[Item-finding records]
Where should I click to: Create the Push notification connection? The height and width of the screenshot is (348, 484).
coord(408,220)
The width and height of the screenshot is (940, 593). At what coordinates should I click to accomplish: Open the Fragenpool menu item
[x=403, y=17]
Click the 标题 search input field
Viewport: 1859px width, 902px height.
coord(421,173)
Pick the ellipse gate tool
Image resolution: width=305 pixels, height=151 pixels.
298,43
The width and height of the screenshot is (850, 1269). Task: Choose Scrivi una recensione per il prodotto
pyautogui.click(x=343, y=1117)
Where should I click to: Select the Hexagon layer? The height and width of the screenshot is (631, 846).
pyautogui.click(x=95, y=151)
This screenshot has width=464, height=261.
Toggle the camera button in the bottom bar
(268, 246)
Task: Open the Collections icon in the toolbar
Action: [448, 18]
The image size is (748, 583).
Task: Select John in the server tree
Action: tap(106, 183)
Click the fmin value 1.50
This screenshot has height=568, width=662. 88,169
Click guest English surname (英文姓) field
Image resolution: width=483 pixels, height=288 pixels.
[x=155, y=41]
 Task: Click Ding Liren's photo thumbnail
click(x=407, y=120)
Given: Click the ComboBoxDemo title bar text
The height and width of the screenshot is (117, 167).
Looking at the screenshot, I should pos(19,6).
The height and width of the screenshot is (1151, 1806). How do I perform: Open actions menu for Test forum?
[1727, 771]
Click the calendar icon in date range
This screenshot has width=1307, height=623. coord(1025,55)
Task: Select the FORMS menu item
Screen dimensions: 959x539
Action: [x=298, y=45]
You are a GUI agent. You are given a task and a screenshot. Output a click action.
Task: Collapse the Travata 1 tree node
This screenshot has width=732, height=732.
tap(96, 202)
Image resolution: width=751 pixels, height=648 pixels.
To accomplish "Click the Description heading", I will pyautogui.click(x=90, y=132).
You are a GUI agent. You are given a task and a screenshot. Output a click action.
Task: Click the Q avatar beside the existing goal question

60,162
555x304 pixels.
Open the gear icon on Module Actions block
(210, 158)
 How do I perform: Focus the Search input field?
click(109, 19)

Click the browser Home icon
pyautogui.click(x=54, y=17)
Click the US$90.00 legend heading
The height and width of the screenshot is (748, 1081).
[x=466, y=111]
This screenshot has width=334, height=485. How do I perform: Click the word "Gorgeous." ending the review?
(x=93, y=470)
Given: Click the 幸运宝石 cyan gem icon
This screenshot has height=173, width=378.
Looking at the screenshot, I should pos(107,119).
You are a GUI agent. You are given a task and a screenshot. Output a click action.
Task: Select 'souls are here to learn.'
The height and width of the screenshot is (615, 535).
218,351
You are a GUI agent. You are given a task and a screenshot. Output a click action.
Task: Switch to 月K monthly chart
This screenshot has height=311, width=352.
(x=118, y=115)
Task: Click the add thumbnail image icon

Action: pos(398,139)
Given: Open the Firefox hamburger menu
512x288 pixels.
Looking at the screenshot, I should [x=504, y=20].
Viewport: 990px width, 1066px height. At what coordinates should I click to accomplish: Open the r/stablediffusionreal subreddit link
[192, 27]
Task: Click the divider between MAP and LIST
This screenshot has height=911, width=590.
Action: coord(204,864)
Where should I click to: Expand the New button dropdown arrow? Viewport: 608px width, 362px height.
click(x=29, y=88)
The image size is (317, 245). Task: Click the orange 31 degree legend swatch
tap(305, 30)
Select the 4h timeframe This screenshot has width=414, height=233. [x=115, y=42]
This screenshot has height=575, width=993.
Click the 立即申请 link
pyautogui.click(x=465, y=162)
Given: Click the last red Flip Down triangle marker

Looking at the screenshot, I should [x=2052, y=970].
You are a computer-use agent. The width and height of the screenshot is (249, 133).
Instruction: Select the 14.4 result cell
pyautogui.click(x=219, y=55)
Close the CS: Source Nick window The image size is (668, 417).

*INSTRUCTIONS TO FOLLOW:*
List every line of the material that contains the string "button", and copy each of those lines in full.

*FULL RESPONSE:*
Toggle the camera button in the bottom bar
Where should I click to: Expand the New button dropdown arrow? Viewport: 608px width, 362px height.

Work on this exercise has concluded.